--- DATA SUPPLIED Enclosed Below ---

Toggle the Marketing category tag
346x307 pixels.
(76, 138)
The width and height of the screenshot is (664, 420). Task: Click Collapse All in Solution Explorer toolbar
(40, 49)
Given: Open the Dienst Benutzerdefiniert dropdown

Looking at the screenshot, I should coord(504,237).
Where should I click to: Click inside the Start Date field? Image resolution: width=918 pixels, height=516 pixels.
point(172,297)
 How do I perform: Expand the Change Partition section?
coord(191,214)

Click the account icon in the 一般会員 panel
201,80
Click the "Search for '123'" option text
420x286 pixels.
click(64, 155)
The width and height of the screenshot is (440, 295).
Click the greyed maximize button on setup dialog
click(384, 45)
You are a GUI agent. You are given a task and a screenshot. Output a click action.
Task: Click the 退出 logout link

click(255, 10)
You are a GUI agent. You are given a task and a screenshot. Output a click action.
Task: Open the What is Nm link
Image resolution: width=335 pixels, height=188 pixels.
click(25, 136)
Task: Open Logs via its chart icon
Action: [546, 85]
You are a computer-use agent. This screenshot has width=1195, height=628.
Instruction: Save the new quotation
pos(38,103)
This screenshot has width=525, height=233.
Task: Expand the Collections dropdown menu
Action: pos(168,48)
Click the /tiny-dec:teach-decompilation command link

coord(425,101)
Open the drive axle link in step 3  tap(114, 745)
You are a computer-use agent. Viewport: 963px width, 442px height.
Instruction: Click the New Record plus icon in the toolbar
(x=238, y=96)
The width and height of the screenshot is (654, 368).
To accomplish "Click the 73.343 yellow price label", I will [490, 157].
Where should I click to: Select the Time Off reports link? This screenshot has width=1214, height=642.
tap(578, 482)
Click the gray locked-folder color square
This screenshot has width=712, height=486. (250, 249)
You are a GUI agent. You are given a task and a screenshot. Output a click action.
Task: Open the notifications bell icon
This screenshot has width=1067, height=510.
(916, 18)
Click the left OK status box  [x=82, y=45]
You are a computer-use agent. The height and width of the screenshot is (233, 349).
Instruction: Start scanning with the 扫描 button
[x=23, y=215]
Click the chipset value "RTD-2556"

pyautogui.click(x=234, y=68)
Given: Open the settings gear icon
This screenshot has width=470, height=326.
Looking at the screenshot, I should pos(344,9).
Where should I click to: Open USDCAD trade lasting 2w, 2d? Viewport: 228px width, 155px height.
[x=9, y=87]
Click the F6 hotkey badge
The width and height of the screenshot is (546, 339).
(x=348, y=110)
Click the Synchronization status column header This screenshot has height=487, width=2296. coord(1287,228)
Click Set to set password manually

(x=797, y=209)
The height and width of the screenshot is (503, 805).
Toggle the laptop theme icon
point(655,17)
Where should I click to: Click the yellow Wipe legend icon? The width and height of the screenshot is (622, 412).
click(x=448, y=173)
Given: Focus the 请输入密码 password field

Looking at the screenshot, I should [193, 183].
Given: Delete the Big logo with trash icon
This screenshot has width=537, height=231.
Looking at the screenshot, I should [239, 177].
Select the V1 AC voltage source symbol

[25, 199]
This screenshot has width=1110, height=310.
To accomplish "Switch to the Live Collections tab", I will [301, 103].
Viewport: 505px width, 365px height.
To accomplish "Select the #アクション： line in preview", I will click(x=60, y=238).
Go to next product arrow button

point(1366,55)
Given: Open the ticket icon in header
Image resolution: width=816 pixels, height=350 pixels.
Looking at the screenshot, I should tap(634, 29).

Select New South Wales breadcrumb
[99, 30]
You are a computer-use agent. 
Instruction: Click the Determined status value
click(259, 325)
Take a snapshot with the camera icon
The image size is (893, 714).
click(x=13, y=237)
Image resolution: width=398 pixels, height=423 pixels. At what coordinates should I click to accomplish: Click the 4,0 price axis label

--- End of Enclosed DATA SUPPLIED ---

--- AIM OF THE EXERCISE ---
The entire set of records should be returned exactly.

--- RESPONSE BELOW ---
Toggle the Marketing category tag
346x307 pixels.
(76, 138)
The width and height of the screenshot is (664, 420). Task: Click Collapse All in Solution Explorer toolbar
(40, 49)
Given: Open the Dienst Benutzerdefiniert dropdown

Looking at the screenshot, I should coord(504,237).
Where should I click to: Click inside the Start Date field? Image resolution: width=918 pixels, height=516 pixels.
point(172,297)
 How do I perform: Expand the Change Partition section?
coord(191,214)

Click the account icon in the 一般会員 panel
201,80
Click the "Search for '123'" option text
420x286 pixels.
click(64, 155)
The width and height of the screenshot is (440, 295).
Click the greyed maximize button on setup dialog
click(384, 45)
You are a GUI agent. You are given a task and a screenshot. Output a click action.
Task: Click the 退出 logout link

click(255, 10)
You are a GUI agent. You are given a task and a screenshot. Output a click action.
Task: Open the What is Nm link
Image resolution: width=335 pixels, height=188 pixels.
click(25, 136)
Task: Open Logs via its chart icon
Action: [546, 85]
You are a computer-use agent. This screenshot has width=1195, height=628.
Instruction: Save the new quotation
pos(38,103)
This screenshot has width=525, height=233.
Task: Expand the Collections dropdown menu
Action: pos(168,48)
Click the /tiny-dec:teach-decompilation command link

coord(425,101)
Open the drive axle link in step 3  tap(114, 745)
You are a computer-use agent. Viewport: 963px width, 442px height.
Instruction: Click the New Record plus icon in the toolbar
(x=238, y=96)
The width and height of the screenshot is (654, 368).
To accomplish "Click the 73.343 yellow price label", I will [490, 157].
Where should I click to: Select the Time Off reports link? This screenshot has width=1214, height=642.
tap(578, 482)
Click the gray locked-folder color square
This screenshot has width=712, height=486. (250, 249)
You are a GUI agent. You are given a task and a screenshot. Output a click action.
Task: Open the notifications bell icon
This screenshot has width=1067, height=510.
(916, 18)
Click the left OK status box  [x=82, y=45]
You are a computer-use agent. The height and width of the screenshot is (233, 349).
Instruction: Start scanning with the 扫描 button
[x=23, y=215]
Click the chipset value "RTD-2556"

pyautogui.click(x=234, y=68)
Given: Open the settings gear icon
This screenshot has width=470, height=326.
Looking at the screenshot, I should pos(344,9).
Where should I click to: Open USDCAD trade lasting 2w, 2d? Viewport: 228px width, 155px height.
[x=9, y=87]
Click the F6 hotkey badge
The width and height of the screenshot is (546, 339).
(x=348, y=110)
Click the Synchronization status column header This screenshot has height=487, width=2296. coord(1287,228)
Click Set to set password manually

(x=797, y=209)
The height and width of the screenshot is (503, 805).
Toggle the laptop theme icon
point(655,17)
Where should I click to: Click the yellow Wipe legend icon? The width and height of the screenshot is (622, 412).
click(x=448, y=173)
Given: Focus the 请输入密码 password field

Looking at the screenshot, I should [193, 183].
Given: Delete the Big logo with trash icon
This screenshot has width=537, height=231.
Looking at the screenshot, I should [239, 177].
Select the V1 AC voltage source symbol

[25, 199]
This screenshot has width=1110, height=310.
To accomplish "Switch to the Live Collections tab", I will [301, 103].
Viewport: 505px width, 365px height.
To accomplish "Select the #アクション： line in preview", I will click(x=60, y=238).
Go to next product arrow button

point(1366,55)
Given: Open the ticket icon in header
Image resolution: width=816 pixels, height=350 pixels.
Looking at the screenshot, I should tap(634, 29).

Select New South Wales breadcrumb
[99, 30]
You are a computer-use agent. 
Instruction: Click the Determined status value
click(259, 325)
Take a snapshot with the camera icon
The image size is (893, 714).
click(x=13, y=237)
Image resolution: width=398 pixels, height=423 pixels. At what coordinates should I click to accomplish: Click the 4,0 price axis label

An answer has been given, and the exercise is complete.